Prisoner governors too are frantic with worry about a worsening situation inside Britain’s prisons due to overcrowding and the frustration of IPP and life-sentences prisoners that cannot progress towards parole because of the government’s desire to keep people locked up for as long as possible.
For example, although it is a pity that he was to cowardly to say so at the time when he was still in office, John Podmore, former governor of HMP Brixton, now says that the situation horrifies him:
“We’re locking them up not for what they’ve done, but for what they might do in the future”.
TheOpinionSite.org is fairly certain that the government will lose any appeal that it is stupid enough to make to the ECtHR in this case.

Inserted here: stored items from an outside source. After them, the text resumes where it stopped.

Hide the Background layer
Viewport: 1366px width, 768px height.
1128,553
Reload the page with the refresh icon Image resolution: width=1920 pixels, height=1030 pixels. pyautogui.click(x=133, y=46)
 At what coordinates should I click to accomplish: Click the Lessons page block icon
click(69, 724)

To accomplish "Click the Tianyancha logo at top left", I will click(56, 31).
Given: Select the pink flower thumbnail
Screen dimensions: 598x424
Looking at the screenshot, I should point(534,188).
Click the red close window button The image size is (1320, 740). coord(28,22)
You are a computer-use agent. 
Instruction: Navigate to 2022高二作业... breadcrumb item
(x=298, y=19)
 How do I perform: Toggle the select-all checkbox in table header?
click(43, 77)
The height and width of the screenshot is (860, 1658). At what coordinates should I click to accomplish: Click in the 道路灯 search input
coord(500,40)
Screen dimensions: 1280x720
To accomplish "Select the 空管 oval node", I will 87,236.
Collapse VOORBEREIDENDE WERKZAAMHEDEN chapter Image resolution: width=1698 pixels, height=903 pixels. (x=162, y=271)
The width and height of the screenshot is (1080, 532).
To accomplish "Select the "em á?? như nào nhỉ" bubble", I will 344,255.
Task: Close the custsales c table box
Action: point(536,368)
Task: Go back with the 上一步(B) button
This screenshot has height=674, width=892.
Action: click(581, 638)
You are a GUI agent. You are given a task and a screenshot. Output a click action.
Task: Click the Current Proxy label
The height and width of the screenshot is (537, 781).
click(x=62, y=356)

Unlike British courts, the ECtHR is based on fairness; something which Conservative and Labour MPs hate as such fairness gives support to minority, unpopular groups including those most important to politicians whenever an MP is in trouble: socially-hated prisoners like sex offenders, terrorist suspects and drug takers that be kicked around like a political football whenever the need for cheap votes or political misdirection comes around.
The government has few options, given the serious mess that it and its predecessors have created:
- It costs about £45,000 a year to keep an IPP or life-sentenced prisoners in jail. The compensation that the government will have to pay following the latest ECtHR ruling if, as is likely, more claims are made will run into millions of tax-payer pounds
- The government cannot afford to provide more programmes, cannot expand the capacity of probation hostels and is cutting the number of probation officers
- MAPPA, the ISA and the other “might reoffend” devices and agencies cost millions every year and their methods are questionable at best
- The Home Office and Ministry of Justice lose about £500 million pounds a year on court cases
- There are further sex offender and IPP cases on their way to the ECtHR
- Prison numbers doubled under Tony Blair and are still rising further under this government with more people locked up indefinitely in the UK than in the whole of the rest of Europe put together
- The Conservatives and Labour say they want to “toughen-up” on sentencing. Powerful child and vulnerable people protection charities want more prison, more restrictions and more draconian orders to be issued but do not want to pay for them or go to court to defend them
- Ministers want more power themselves and more power to be given to the police and other associated agencies even though they keep losing in court, which costs money
- Most significantly, they all want to lock up even more people for longer even though the policy has been shown to fail at best and to be unlawful at worst
Given the mess the government and the law-enforcement agencies are now in and the millions of pounds that these failed policies are costing the rest of us, TheOpinionSite.org would suggest that they all think again and do so quickly.